In the end, it took three conductors to handle the concert that Michael Morgan had set for himself. The performances at SF Symphony last weekend were led by Earl Lee, Akiko Fujimoto, and Daniel Bartholomew-Poyser. Lee and Fujimoto made their debuts here, while Bartholomew-Poyser, who is the orchestra’s resident conductor of engagement and education, was conducting his first subscription concert.
Morgan was so idiosyncratic in his programming style and so widely versed in music that perhaps it was necessary to replace him with three people, but the conductor, who died unexpectedly in August, was a passionate promoter of young talent, so the Symphony’s decision to call on younger conductors was also a respectful tribute to the man himself. The vocal soloist engaged by Morgan, Melody Wilson, also made her SF Symphony debut with these performances
Unusual as the arrangements were, the orchestra’s musicians handled both the varied conducting styles and the music with an ease that belied the challenge: The program included three pieces new to the orchestra and also a rarely performed tone poem by César Franck. And the excellent technique and preparation of the conducting trio caused each piece in this showcase to pop vibrantly with its own colors.
Amid all this diversity, Timothy Higgins’s trombone tone, with the support of his brass-playing colleagues, was a unifying sound. He began Carlos Simon’s Amen! with a highly idiomatic and fat-toned reading of the striking solo that opens the piece. The 35-year-old composer says that his piece comes out of an immersion in gospel music at Pentecostal church services, and it comes at you with an abundance of character and a wide variety of percussion instruments. The 13-minute piece is well-behaved, however, with a contrasting middle section and a third section that incorporates varied repeats of the first section. The scoring is effusive but not cluttered. It’s a perfect advertisement for Simon as a composer. Earl Lee found the score’s expressive heart and conducted it with gusto.
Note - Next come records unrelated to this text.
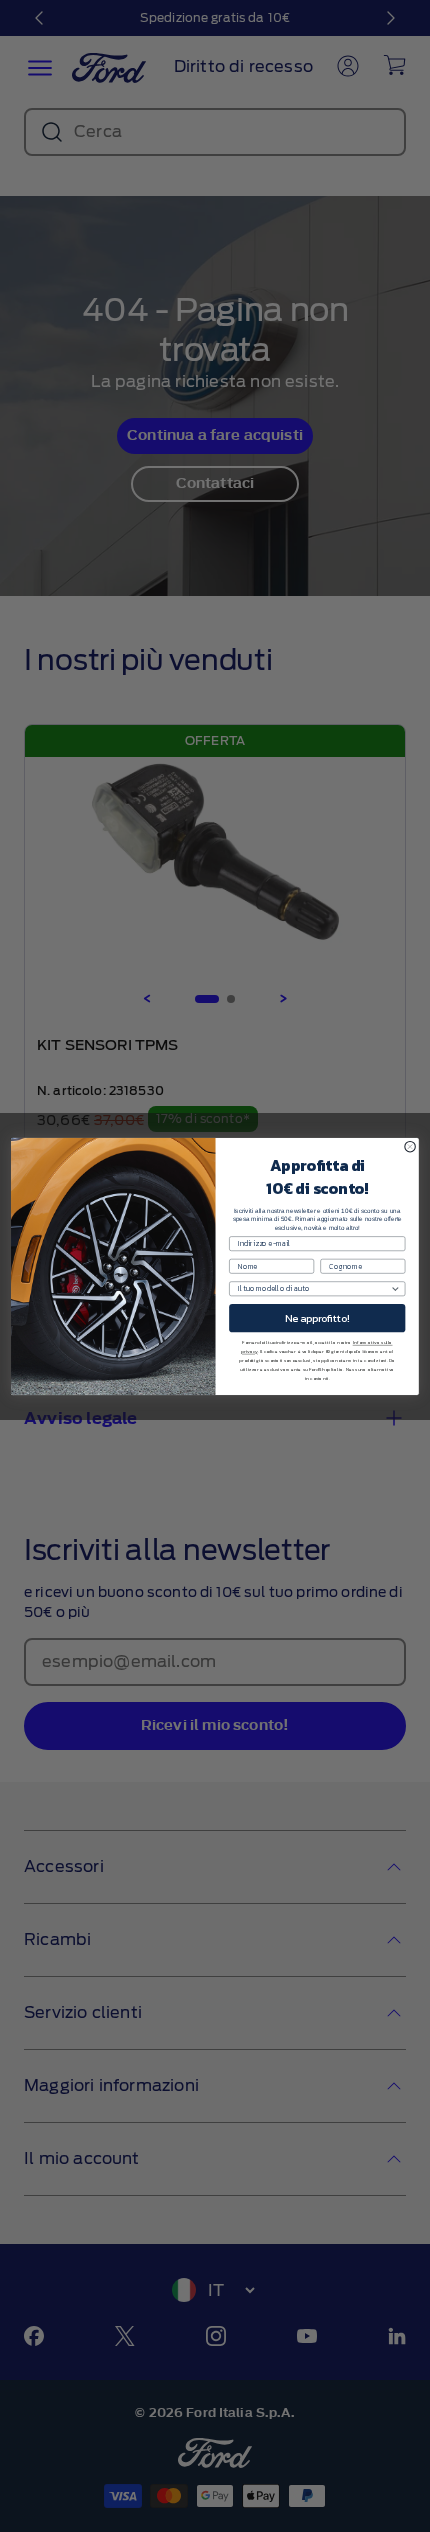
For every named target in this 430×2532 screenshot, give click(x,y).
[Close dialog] (410, 1146)
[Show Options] (395, 1288)
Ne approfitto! (317, 1318)
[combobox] (314, 1288)
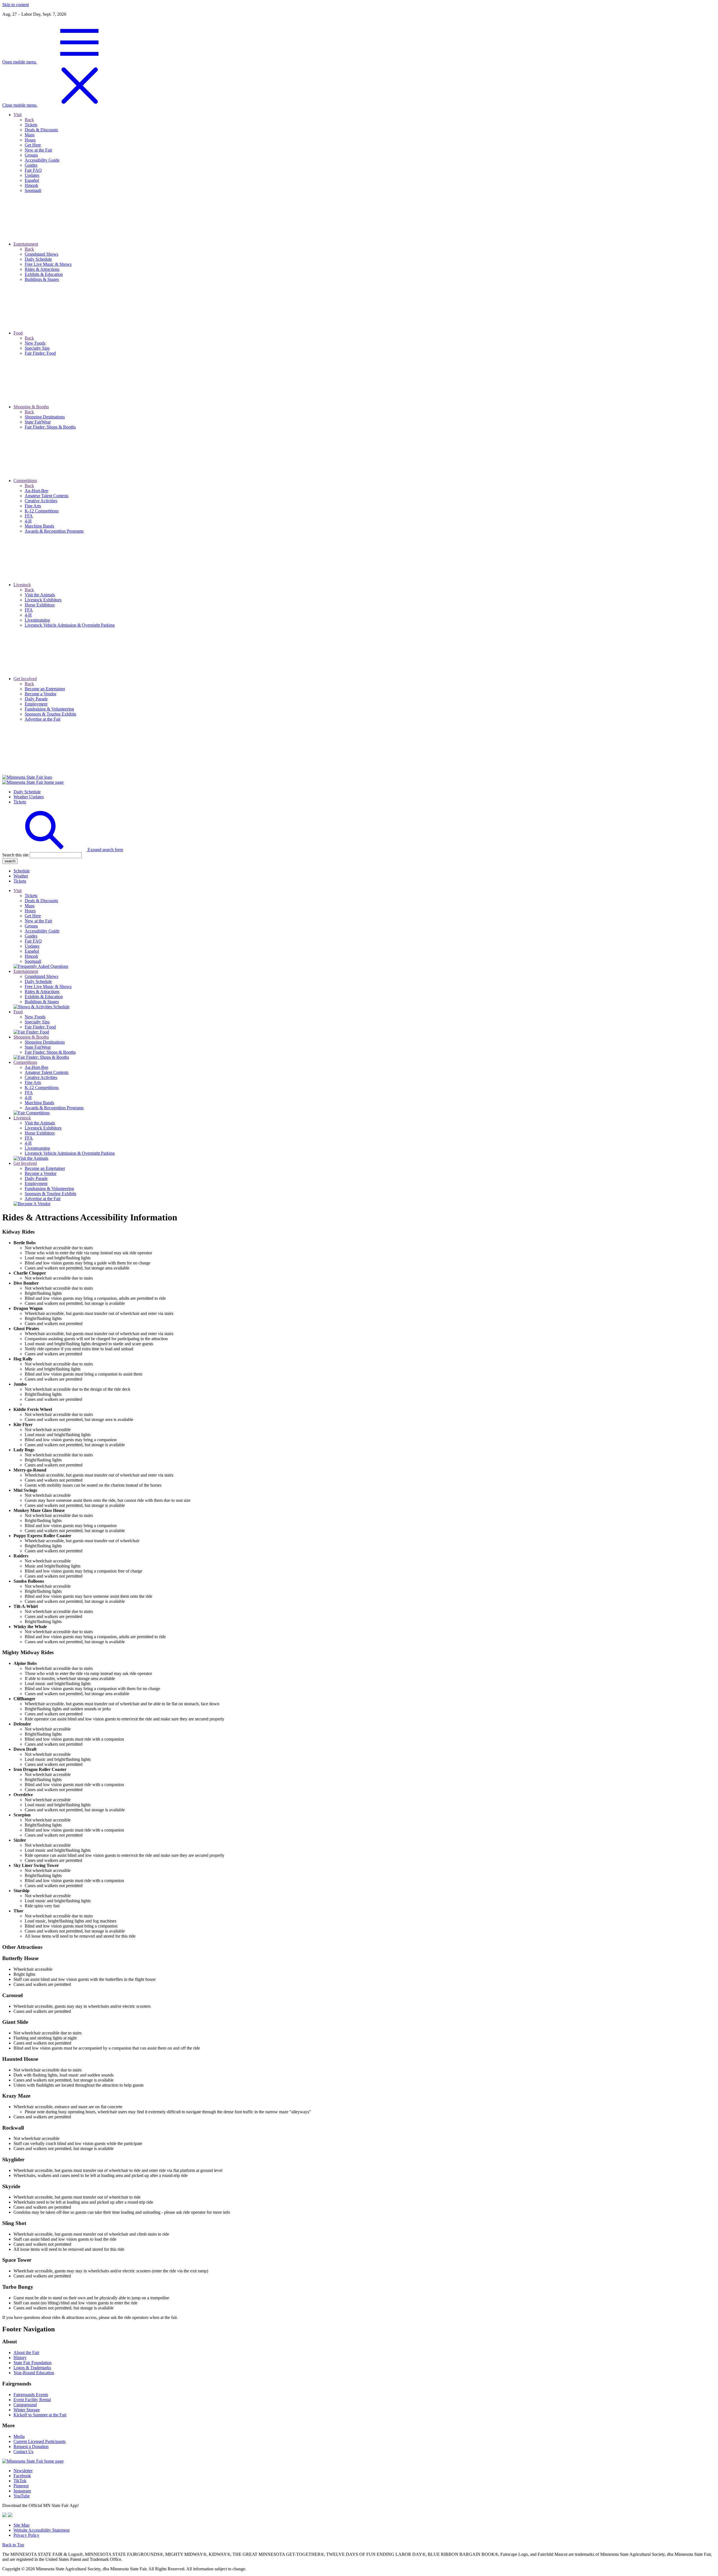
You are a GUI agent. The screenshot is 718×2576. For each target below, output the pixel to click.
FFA (29, 1092)
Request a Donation (31, 2446)
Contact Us (23, 2451)
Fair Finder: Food (40, 1027)
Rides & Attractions (42, 991)
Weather (20, 876)
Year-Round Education (33, 2372)
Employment (36, 1183)
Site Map (21, 2525)
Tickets (19, 801)
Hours (30, 910)
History (20, 2357)
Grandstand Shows (41, 976)
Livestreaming (37, 1148)
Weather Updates (28, 796)
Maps (29, 905)
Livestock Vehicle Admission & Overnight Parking (70, 1153)
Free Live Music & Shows (48, 986)
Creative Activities (41, 1077)
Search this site (15, 854)
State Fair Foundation (32, 2362)
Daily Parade (36, 1178)
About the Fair (26, 2352)
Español (32, 951)
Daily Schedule (27, 791)
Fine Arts (33, 1082)
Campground (25, 2404)
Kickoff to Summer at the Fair (39, 2414)
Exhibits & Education (44, 996)
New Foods (35, 1016)
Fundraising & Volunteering (49, 1188)
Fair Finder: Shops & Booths (50, 1052)
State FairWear (38, 1047)
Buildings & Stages (42, 1001)
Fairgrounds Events (30, 2394)
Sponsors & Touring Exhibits (50, 1193)
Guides (31, 936)
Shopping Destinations (45, 1042)
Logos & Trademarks (32, 2367)
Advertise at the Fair (43, 1198)
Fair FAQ (33, 941)
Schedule (21, 870)
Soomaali (33, 961)
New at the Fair (38, 920)
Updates (32, 946)
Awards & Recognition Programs (54, 1107)
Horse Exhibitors (40, 1133)
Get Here (33, 915)
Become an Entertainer (45, 1168)
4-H (28, 1097)
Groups (31, 925)
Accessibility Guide (42, 931)
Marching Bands (39, 1102)
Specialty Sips (37, 1021)
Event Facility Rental (32, 2399)
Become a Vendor (40, 1173)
Fujimoto had the task of leading Florence Price’s Symphony No. 3 in C Minor (1939), a work Morgan always pointed out, jocularly, that he had championed before it became the thing to do. Price’s work is not easy to compass. It has oddities such as a final movement that is filled with dramatic starts and stops and a long, searching coda that amounts to a second development section. The whole work is filled with strong contrasts and sometimes odd proportions but also some beautiful and clearly articulated themes with which Price brings out the work’s larger ideas. The first movement’s gorgeous (spiritual-influenced?) theme, led by another masterful solo from Higgins, becomes the focus of the movement once it reaches a climax in the full orchestra. There seems to be a message of conflict followed by religious consolation that structures this movement and informs the rest of the work.
Fujimoto’s extensive preparation was in evidence everywhere in the performance — even if you did not hear her speak about it in the conversation led by the evening’s preconcert lecturer Bill Doggett — and her coherent vision of the piece resulted in a stirring performance worthy of Morgan himself.
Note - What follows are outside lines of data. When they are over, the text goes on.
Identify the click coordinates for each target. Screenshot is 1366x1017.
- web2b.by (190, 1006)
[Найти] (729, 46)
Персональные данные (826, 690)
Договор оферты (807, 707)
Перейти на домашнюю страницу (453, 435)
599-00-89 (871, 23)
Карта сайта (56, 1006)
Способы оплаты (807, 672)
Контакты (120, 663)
The central part of the concert excised the heavy brass and percussion of the first two works but did not lose intensity for that. Mezzo-soprano Melody Wilson showed off a beautiful voice and well-honed technique in Brahms’s Alto Rhapsody, joined by the men of the SF Symphony Chorus. Bartholomew-Poyser conducted a committed, expressive performance. The same forces were used in composer Jack Perla’s excellent arrangements, commissioned by Morgan, of three American religious songs: “My Soul’s Been Anchored in the Lord,” “Give Me Jesus,” and “Come Thou Fount of Every Blessing.” Wilson was again the mesmerizing soloist.
Lee returned to the podium to lead Franck’s Le chasseur maudit (The accursed hunter), based on a folktale of a nobleman who defies the Sabbath in order to go hunting and is thereby cursed to be chased to hell by demons. The brass was back and immediately in evidence from the horn calls that open the piece, and later by Higgins and his fellow trombonists sounding the curse theme. Franck’s formal sense is too strong to be derailed by the demons, and this is one of those pieces that delights both in its details and its overall trajectory. Lee was in complete command of its ins and outs, and the orchestra’s playing was secure and motivated. The Symphony may have given better overall performances this season, but Friday night’s smallish audience certainly couldn’t complain about routine.